Net metering simply refers to the ability of a meter to “spin backwards” when a customer with an on-site fuel cell or solar PV system is generating power and putting it into the electricity grid. When they draw power from the grid, the meter goes forward again – in this way, the customer is charged only for the “net” power they take from their utility, over and above the amount they deliver to the grid.
Most states have adopted some form of net metering, but, the structure of each varies widely. Most states place certain limits on net metering in the form of “caps” on either capacity (i.e., systems over 2MW may be excluded from net metering) or a percentage (systems may not be net metered if they produce more than 120% of the customer demand). Similarly, many states will have a system wide cap – once they achieve a certain percentage of peak power, the utility no longer must net meter new generation systems, for example.
In the early days, net metering looked more like “net billing” – a customer would be credited at a lower rate (often avoided cost – or wholesale power rate) for power produced and charged a higher rate (retail) for power consumed. While this fit with the utility model of purchasing power at one rate and selling at another, it didn’t fit well with owners of on-site generation systems, who found themselves selling their power at a price lower than the electricity they bought. Increasingly, however, net metering has become a one-for-one swap – where kilowatt-hours (kWh) put into the grid are valued the same as the kWh consumed from the grid, greatly improving the owner’s economics.
Another issue that challenges net metering objectives around the country is the differing methods of carrying forward excess generation credit, that is generation beyond the amount consumed over a month, and if and how that credit is compensated. Some utilities do not provide credit, while others have insisted on a monthly “true-up” which compensates the owner for excess power on a monthly basis. A better way (and much more common today) is an annual true-up, where credit can be carried forward month to month until the end of the year when the owner is paid for net generation. The best method is a continuous carry-forward. In this case, the customer can carry credits for excess production indefinitely. Customers prefer this method because, depending on when the annual true-up occurs within the year, they may not get the full benefit of their excess production.

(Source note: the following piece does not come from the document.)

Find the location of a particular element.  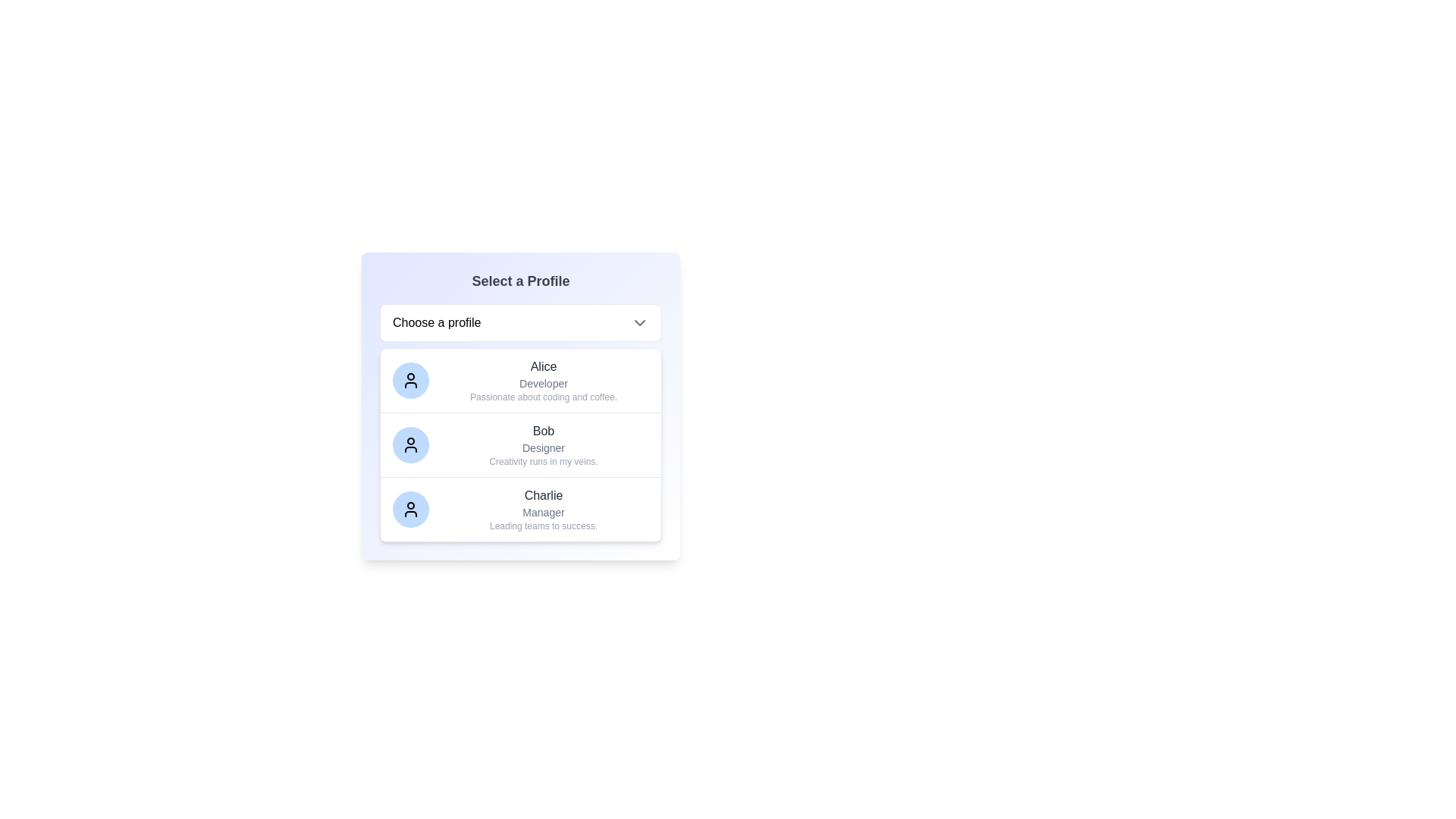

Apart from these technicalities, net metering laws face a new set of challenges today. Because a portion of utility rate revenues pay for distribution infrastructure, utilities sometimes describe net metering as representing a cost shift to other customers. Proponents counter that distributed generation delivers a quantifiable benefit to the system as well – delivering power coincident with peak demand and minimizing the need for additional transmission infrastructure.
But utilities argue that, as distributed generation becomes more widely adopted, the cost shift becomes more pronounced. In response, a number of utilities have proposed to their regulatory commissions that a new “distributed generation surcharge” be levied to replace the lost revenue for infrastructure costs.
As states consider such net metering surcharges, they can learn from the experiences of Arizona and Colorado, where commissions have ordered a full cost-benefit study be conducted prior to any potential assessment. In Colorado, a study conducted by the utility found no net benefit to the system from net metering. But in Arizona, a neutral third party (Keyes & Fox) conducted the cost-benefit study and found a benefit to the system of 14¢/kWh, while the cost to the system was 7¢/kWh.
While net metering has been considered a core principal of distributed advanced energy projects, a new generation of standards may be evolving that reflect greater penetration of these technologies into the market, as they move from early adopters and into the mainstream.